───── Information given

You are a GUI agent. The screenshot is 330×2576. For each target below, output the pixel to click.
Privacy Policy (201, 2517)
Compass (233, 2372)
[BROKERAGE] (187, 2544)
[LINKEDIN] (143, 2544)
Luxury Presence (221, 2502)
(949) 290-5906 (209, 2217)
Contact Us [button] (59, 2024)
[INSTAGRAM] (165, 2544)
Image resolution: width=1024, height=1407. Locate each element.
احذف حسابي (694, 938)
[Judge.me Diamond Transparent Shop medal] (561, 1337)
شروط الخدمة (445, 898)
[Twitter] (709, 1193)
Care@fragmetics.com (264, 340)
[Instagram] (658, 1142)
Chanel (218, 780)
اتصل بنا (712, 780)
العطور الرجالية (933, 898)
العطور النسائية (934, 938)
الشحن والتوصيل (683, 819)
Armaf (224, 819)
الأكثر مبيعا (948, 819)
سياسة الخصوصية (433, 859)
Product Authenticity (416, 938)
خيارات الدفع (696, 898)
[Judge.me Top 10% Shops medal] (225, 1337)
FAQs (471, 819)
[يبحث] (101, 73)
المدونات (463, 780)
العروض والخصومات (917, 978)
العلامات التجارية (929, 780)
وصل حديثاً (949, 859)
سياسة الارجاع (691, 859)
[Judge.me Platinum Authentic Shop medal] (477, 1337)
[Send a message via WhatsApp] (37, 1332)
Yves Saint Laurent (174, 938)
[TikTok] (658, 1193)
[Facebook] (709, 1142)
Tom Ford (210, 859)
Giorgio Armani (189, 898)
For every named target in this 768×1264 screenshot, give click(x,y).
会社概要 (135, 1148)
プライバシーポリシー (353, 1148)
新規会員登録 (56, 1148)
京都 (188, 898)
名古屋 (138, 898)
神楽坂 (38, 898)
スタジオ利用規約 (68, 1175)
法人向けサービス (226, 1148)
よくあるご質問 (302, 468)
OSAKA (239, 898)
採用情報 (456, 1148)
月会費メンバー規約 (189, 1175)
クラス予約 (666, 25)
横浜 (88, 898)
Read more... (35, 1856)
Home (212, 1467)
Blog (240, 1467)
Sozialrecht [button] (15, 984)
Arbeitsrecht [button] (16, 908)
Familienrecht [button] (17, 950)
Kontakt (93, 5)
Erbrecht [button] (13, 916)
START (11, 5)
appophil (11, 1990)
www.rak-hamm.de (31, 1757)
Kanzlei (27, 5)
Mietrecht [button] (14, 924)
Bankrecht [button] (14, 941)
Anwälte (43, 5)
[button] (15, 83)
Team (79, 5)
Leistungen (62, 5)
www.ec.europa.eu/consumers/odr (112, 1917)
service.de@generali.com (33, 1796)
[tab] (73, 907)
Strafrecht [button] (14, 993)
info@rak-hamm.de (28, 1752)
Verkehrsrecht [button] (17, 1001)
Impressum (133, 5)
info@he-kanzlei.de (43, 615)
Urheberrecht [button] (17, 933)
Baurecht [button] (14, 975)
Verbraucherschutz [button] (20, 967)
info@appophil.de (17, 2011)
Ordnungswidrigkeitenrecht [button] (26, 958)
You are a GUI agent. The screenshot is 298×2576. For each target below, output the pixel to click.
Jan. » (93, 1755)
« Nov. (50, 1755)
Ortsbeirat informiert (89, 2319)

──────────

- **Description of the task**:
Throughout the data above, count the lines where the word "pixel" occurs, and report that figure alone.

- **Problem solution**:
2